■ **EXERCISE PROMPT**
Pictures are to be dropped, and only the lines from the one containing "Where should I" through the end of the data below are to be reproduced as written.

■ **PROVIDED INFORMATION**
⟨
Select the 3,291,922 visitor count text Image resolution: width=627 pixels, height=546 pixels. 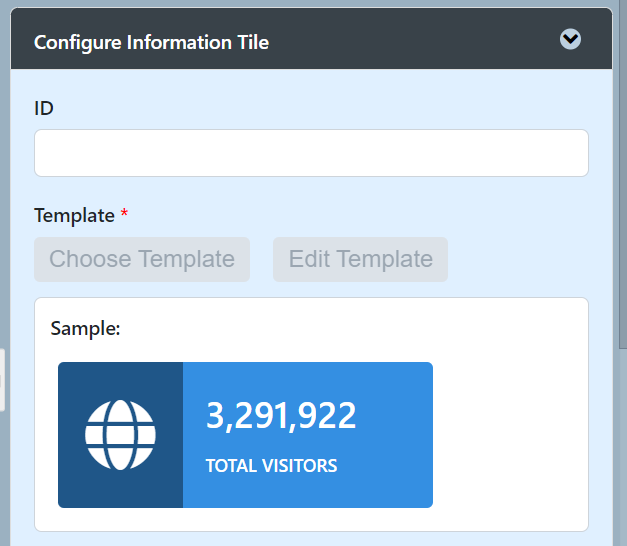coord(280,416)
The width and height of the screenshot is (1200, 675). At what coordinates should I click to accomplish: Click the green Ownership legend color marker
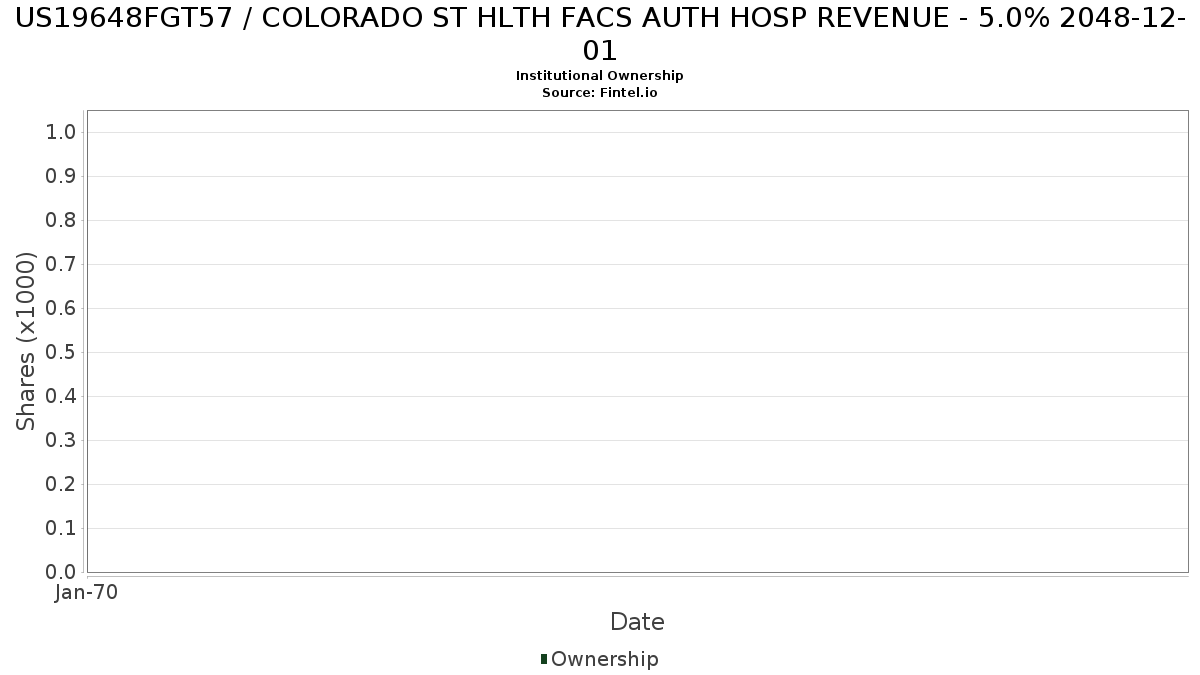[544, 659]
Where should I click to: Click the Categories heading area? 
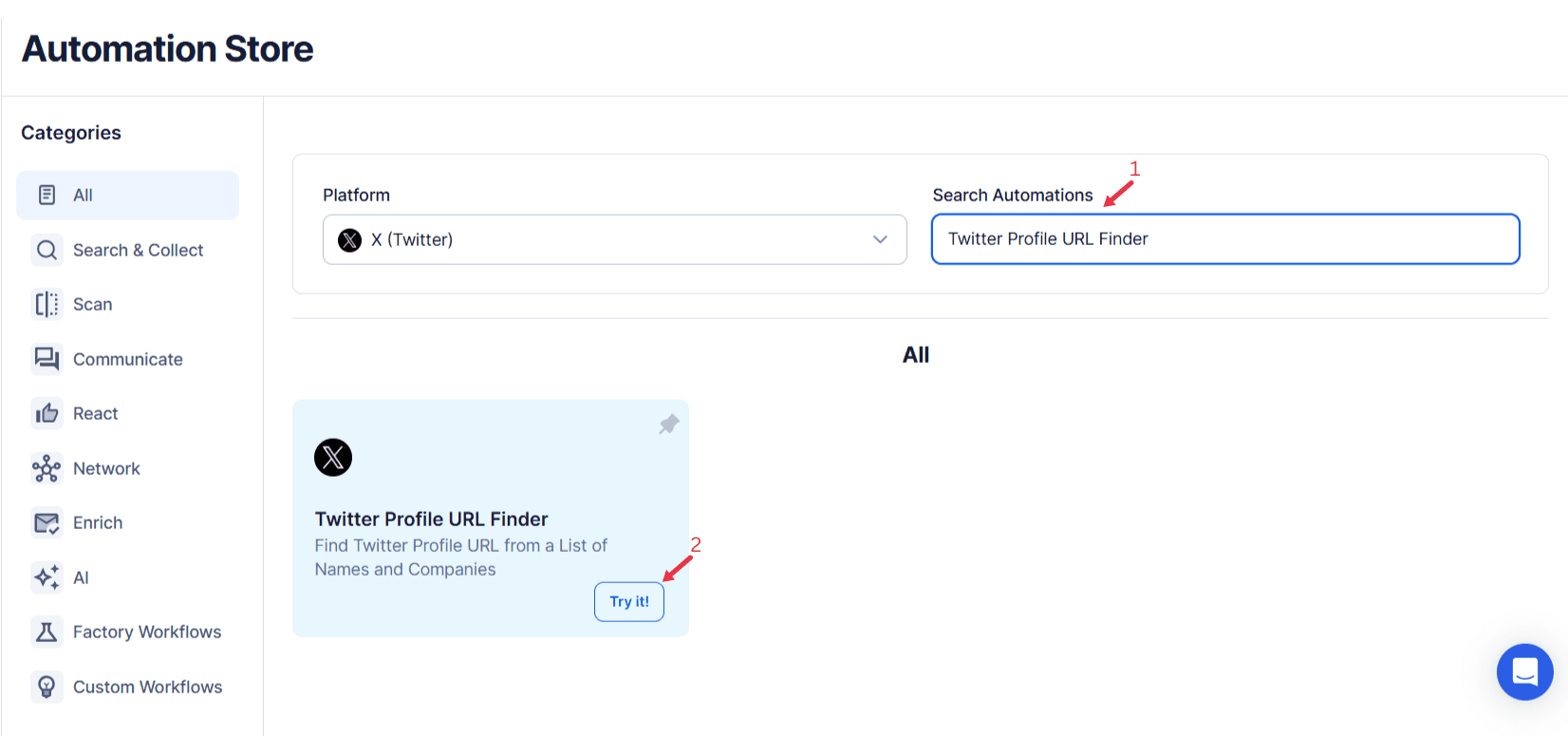(x=70, y=133)
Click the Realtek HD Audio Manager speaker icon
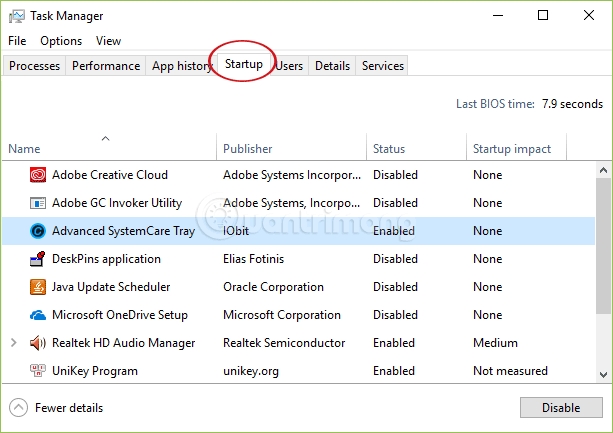Viewport: 613px width, 433px height. tap(38, 343)
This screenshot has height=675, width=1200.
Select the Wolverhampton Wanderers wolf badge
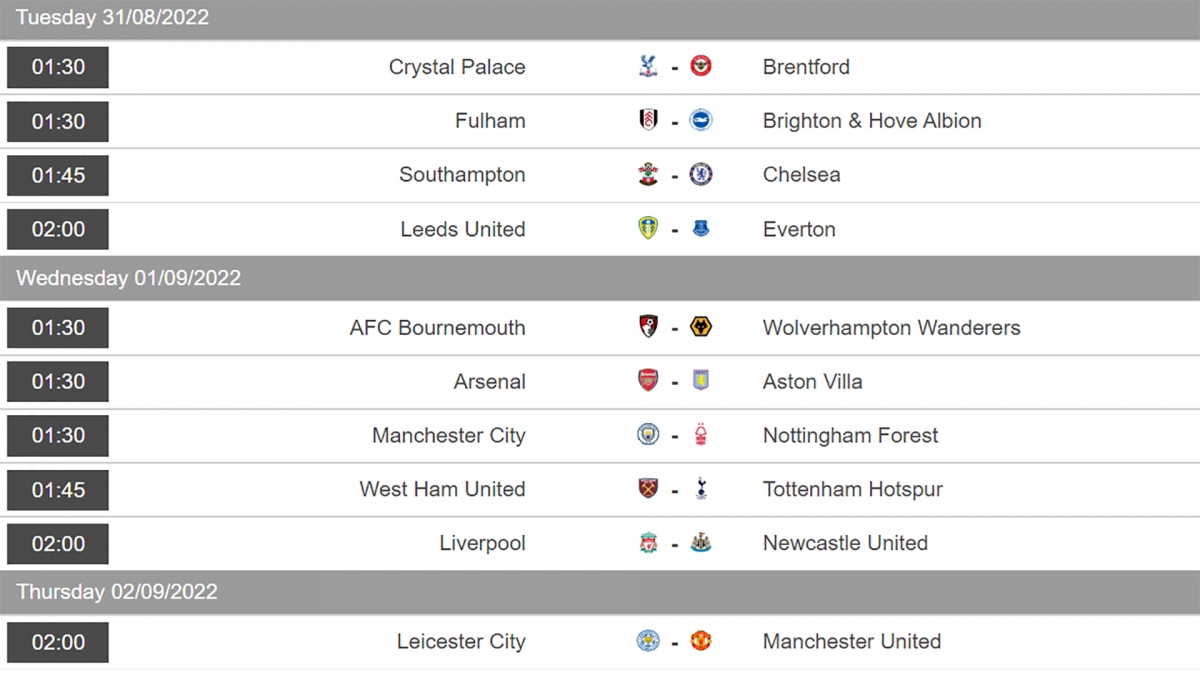[x=701, y=327]
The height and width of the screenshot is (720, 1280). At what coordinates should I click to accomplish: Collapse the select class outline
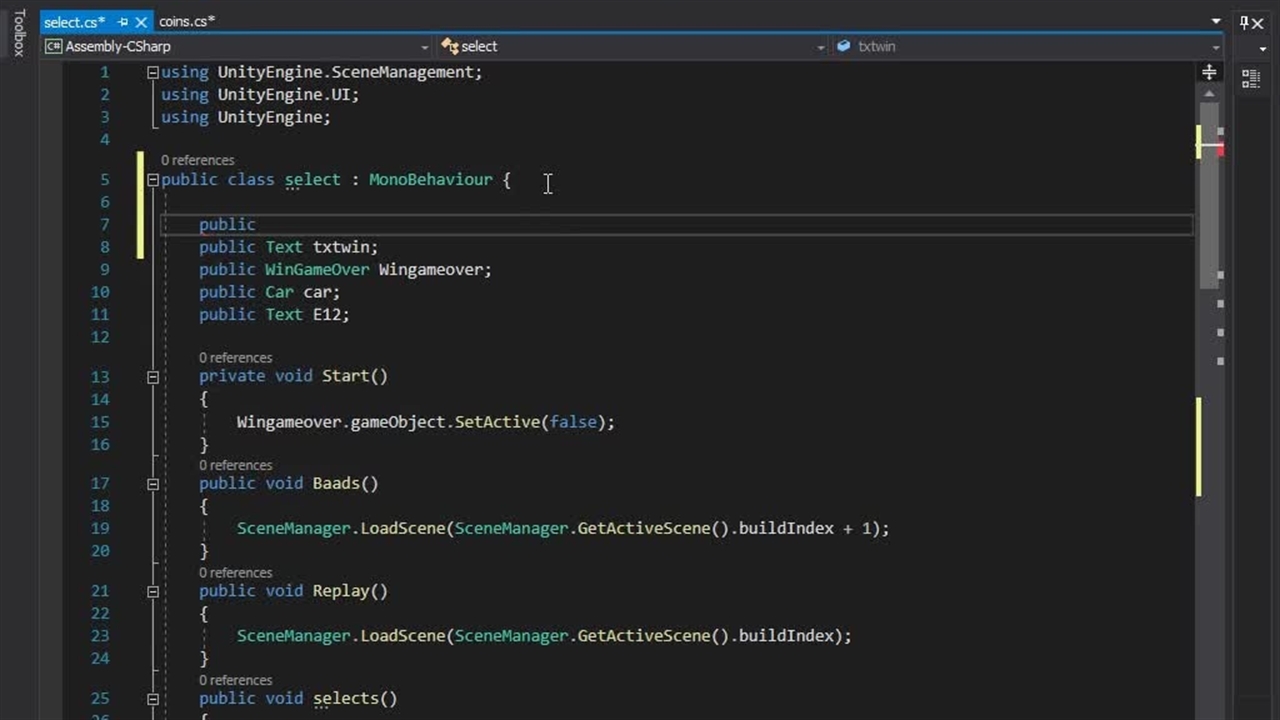point(153,180)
⟩
■ **SOLUTION TO THIS TASK**
Where should I click to: Click the Categories heading area? 
(x=70, y=133)
Click the Realtek HD Audio Manager speaker icon
Viewport: 613px width, 433px height. tap(38, 343)
This screenshot has height=675, width=1200.
Select the Wolverhampton Wanderers wolf badge
[x=701, y=327]
The height and width of the screenshot is (720, 1280). At what coordinates should I click to accomplish: Collapse the select class outline
point(153,180)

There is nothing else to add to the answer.